Bitcoin markets rallied a bit during the trading session on Wednesday again, as the 200 day EMA sits just below the market. We have been driving higher in an up trending channel, which of course is bullish and the fact that we have clear the $5000 level shouldn’t be ignored either. With all that being the case, it’s very likely that we are going to see plenty of value hunters underneath, as it is all but obvious at this point that accumulation has continued and it looks like we are trying to reach towards even higher levels. In fact, we are getting relatively close to the 50 day EMA turning high enough to cross the 200 day EMA, in a phenomenon known as the “golden cross.”

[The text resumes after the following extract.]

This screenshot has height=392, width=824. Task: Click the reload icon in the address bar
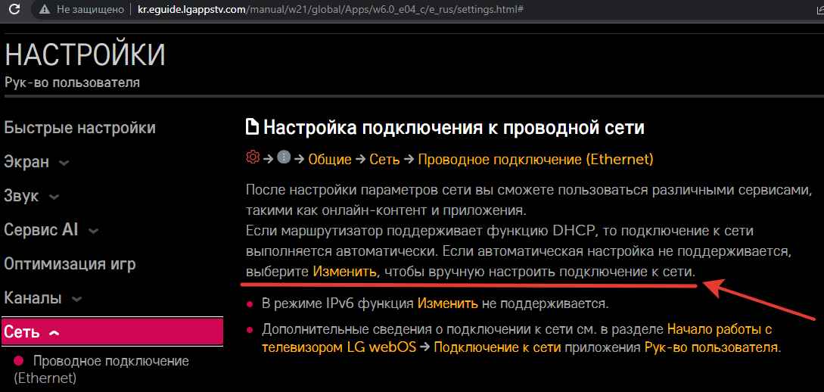(x=14, y=11)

That “golden cross” could send longer-term money into the marketplace, getting people involved in what should be a larger move. Buying on dips continues to be a strategy that a lot of traders are using, and quite frankly there’s no reason to think that there won’t be a continuation of this value hunting. Even if we were to break down below the $5000 level, and I don’t necessarily expect that, there should be plenty of support at the 50 day EMA below, which is currently near the $4635 level. As far as selling is concerned, I think that we are a bit late for that, as although these dips will occur occasionally, it’s not enough to get me excited.
When I look at the longer-term charts, it seems that we are essentially in a bit of an “accumulation phase”, which is when the so-called “smart money” is accumulating an asset cheaply before what is known as the “market up phase.” Ultimately, expect volatility but at the end of the day it certainly looks as if the buyers are starting to flex their muscles.